Easy to realize that P must be 1 because maximum 99+99 = 198 < 200, P cannot be 2 or greater.
XY + YX = 10X + Y + 10Y + X = 11(X+Y) = 1Q5
=> 1Q5 divisible by 11
=> Q = 1+5 = 6, PQ5 = 165
=> X+Y = 15 => (X,Y) e {(9,6),(8,7),(7,8),(6,9)}. But notice that X,Y,P,Q is different from each other so we cannot take 6 twice.
Conclusion : X e (7,8). Choice D.

I like the solution above. However, for me, it isn't understandable why Q = 1 + 5 = 6 ???
So, In my humble opinion, much easier will be to solve this problem like below :

the system of thoughts will be :

Easy to realize that P must be 1 because maximum 99+99 = 198 < 200, P cannot be 2 or greater. (1) and X and Y are integer (1.1)

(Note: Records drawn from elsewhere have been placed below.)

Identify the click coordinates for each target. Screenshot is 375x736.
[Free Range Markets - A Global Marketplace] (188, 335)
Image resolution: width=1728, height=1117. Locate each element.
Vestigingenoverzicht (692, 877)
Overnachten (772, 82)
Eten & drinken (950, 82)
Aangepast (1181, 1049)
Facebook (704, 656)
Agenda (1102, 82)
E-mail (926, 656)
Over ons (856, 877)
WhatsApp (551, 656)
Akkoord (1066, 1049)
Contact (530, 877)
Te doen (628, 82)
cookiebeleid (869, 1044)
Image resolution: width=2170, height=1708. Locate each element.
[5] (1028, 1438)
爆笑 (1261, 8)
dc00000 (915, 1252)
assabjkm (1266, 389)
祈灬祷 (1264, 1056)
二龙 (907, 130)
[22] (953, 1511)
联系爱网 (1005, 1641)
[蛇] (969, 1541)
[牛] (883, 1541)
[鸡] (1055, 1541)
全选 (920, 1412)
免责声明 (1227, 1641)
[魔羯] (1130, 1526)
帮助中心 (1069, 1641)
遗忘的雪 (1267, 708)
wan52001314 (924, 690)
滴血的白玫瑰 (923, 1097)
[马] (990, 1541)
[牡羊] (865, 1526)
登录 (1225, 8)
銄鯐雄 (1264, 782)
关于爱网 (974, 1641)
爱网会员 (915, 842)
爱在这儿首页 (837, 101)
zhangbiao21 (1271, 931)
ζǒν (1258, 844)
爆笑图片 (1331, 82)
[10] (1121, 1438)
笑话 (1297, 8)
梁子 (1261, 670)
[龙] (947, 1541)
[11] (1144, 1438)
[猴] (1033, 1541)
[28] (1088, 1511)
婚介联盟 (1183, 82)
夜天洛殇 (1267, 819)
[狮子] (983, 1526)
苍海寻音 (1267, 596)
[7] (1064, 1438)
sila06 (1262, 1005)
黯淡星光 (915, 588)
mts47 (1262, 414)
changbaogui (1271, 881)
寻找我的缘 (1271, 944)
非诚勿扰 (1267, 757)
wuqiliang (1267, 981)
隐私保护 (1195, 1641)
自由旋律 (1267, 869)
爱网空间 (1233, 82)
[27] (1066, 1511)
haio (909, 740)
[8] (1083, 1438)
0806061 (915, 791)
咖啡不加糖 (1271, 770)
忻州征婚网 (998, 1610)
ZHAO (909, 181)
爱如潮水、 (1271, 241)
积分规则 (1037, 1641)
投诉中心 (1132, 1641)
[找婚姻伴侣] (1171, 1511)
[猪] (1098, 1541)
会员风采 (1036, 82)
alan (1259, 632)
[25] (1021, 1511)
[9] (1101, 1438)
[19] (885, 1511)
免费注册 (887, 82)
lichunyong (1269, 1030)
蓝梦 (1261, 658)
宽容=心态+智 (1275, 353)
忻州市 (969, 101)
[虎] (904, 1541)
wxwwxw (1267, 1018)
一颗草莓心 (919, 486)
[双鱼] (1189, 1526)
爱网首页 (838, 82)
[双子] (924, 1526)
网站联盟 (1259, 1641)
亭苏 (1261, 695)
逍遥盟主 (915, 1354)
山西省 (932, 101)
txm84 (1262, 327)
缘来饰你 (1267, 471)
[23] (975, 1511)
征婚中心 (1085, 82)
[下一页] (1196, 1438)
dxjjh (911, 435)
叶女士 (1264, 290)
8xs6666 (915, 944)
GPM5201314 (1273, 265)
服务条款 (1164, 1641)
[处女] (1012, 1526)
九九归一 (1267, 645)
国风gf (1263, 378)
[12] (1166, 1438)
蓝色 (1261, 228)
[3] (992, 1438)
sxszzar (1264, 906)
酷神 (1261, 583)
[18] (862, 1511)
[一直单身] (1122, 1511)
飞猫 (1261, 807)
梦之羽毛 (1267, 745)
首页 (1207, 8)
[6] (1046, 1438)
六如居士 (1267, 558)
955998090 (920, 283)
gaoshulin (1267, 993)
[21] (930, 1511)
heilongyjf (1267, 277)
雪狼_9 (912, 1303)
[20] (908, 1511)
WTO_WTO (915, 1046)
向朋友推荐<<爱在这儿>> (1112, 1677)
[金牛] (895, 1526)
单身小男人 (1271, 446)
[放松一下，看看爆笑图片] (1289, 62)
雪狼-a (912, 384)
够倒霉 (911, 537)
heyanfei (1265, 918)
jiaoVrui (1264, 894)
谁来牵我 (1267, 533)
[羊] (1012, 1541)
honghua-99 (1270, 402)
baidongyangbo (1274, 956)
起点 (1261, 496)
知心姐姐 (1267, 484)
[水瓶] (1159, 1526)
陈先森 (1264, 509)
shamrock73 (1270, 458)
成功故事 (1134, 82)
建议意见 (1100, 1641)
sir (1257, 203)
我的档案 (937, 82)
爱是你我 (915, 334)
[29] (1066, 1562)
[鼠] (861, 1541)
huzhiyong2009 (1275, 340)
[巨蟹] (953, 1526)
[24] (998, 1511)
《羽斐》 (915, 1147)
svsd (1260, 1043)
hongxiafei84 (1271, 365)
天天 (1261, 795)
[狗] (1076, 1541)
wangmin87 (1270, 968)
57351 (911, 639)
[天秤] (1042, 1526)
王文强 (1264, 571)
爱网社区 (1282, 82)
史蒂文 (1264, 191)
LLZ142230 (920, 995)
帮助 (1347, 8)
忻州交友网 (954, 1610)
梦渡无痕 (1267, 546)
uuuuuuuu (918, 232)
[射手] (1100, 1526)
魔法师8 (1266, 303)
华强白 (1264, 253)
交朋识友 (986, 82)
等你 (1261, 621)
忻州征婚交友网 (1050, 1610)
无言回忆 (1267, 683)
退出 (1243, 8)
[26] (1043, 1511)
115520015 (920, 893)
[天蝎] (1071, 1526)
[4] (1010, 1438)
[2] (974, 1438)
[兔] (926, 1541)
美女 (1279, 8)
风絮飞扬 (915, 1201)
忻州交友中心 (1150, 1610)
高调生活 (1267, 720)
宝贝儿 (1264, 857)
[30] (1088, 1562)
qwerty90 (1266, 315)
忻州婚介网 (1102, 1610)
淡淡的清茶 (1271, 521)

XY + YX = 10X + Y + 10Y + X = 11(X+Y) = 1Q5 (2) and the unit digit is 5 (2.1)

because of (1) and (1.1) => 100 < 11(X+Y) < 200 => 9 < X+Y < 19 (2.2)

because of (2.1) and (2.2) and (1.1) => X + Y = 15 (3) - in other words 15 will be the single integer from 9 to 19 that gives unit digit of 5

because of (2) and (3) 11(X+Y) = 11*15 = 165 (4)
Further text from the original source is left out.